Continue the annotated book list on Judaism and Jewish-Christian relations from where it stops, before the rows begin.

### Source text
------------------------

Susannah Heschel, ed. On Being a Jewish Feminist A Reader, Schocken Books: NY, 1983.
This collection of twenty-three chapters is divided into three sections titled: “Old Myths and Images, Forging New Identities, and Creating a New Feminist Theology of Judaism.” From the Introduction: “A learned, observant, and committed young woman (Henrietta Szold) applied in 1903 for permission to study in the rabbinical school of the Jewish Theological Seminary. . . The first group of articles on Jewish feminism, appeared in a special issue of Davka magazine in 1971 . . .In 1972 Sally Priesand was ordained rabbi by Hebrew Union College, the seminary of the Reform movement.” . . Judaism is centered around both texts and observances. (218) . . . Quoting Arthur Waskow: “Feminism calls not only for equality of women and men, but also for new approaches to prayer, religious observance, relations with others, and definitions of our humanity.” (221)
Clark Williamson. When Jews and Christians Meet. CBP Press: St. Louis, MI, 1989.
“Tanach is the name for the whole Hebrew Bible . . . We should not treat the Hebrew Scriptures in any way that suggests Christianity has superseded or displaced Jews and Judaism in the covenant with God, in God’s love or favor. . . ‘The Jews’ did not crucify Jesus but gospel writers shifted the blame for the persecution of Jesus and Paul from Roman to Jewish opponents.” . . Williamson notes that whereas the first three gospels refer to “The Jews” 15 times, John’s gospel refers to them 60 + times and the book of Acts 49 times. Do we ask: Are we alert to attitudes conveyed through this plural grouping . . . Historian Ellis Riskin suggests that instead of asking who crucified Jesus, we would do well to ask ‘what’ crucified him? . . . “Being a Jew means first and foremost to belong to a group/community . . . Christians will be unable to talk seriously with Jews until we recognize land as central to the agenda. . . Jews are radically oriented to this world and to its mending (tikkun) by the good deeds that only human beings can do. . . In Judaism one of the highest forms of worship, if not the highest, is study.”

------------------------

### Source information
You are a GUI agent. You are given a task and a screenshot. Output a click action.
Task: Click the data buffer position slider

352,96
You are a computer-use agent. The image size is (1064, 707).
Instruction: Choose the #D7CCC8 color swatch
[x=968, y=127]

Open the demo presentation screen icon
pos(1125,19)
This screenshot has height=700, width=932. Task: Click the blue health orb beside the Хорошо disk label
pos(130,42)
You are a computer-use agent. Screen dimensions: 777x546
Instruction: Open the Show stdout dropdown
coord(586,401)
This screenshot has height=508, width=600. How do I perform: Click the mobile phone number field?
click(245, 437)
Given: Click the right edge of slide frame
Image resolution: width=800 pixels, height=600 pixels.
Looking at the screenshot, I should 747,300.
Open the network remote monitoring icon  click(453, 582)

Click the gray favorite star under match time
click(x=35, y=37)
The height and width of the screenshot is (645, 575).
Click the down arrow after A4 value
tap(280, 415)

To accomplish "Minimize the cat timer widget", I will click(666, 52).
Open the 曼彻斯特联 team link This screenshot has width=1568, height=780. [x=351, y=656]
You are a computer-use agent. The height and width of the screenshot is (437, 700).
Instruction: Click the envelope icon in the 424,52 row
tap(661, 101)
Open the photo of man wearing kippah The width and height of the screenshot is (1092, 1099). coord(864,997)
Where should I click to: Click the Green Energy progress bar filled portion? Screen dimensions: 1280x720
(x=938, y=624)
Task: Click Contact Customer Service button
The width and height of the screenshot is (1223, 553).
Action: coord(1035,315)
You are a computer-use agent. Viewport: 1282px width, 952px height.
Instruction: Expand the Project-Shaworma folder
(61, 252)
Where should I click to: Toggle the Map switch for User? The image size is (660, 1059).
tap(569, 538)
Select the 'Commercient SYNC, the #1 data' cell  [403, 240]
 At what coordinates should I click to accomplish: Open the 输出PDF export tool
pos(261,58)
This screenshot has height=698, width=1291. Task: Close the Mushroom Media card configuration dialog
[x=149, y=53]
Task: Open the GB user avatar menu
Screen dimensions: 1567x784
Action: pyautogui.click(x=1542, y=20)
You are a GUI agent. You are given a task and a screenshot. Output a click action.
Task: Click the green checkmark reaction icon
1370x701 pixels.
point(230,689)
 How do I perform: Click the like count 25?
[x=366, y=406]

------------------------

### Response to the task
Ellen Frankel. The Five Books of Miriam A Woman’s Commentary on the Torah, Harpers: San Francisco, 1996.
Insightful titles of this informative book’s sections are: Genesis/”Individuals and Families”; Exodus/”Community”; Leviticus/”Rituals”; Numbers/”Leadership”; Deuteronomy/”Memory.”
Wilda C. Gafney. Womanist Midrash A Reintroduction to the Women of the Toran and the Throne. Westminster John Knox Press: Louisville, 2017. Quotes from Advance Praise for this book:
“Gafney’s deep involvement in the Jewish community and in Jewish ways of reading enables her to use the ancient rabbinic method to fill in gaps in the biblical text through textually informed imagination for an audience of Christians, Jews, and others.” Bernadette Brooten
“ . . . Wil Gafney offers brilliant new readings of Scriptures while also retrieving the ancient wisdom of women from the biblical world.” Joy A. Schroeder
“Gafney invites us to deploy the riches of African American women’s wisdom traditions in our engagement in Scripture and to appreciate how such usage . . . has the capacity to positively transform the ways we read, think, and live.” Hugh R Page, Jr.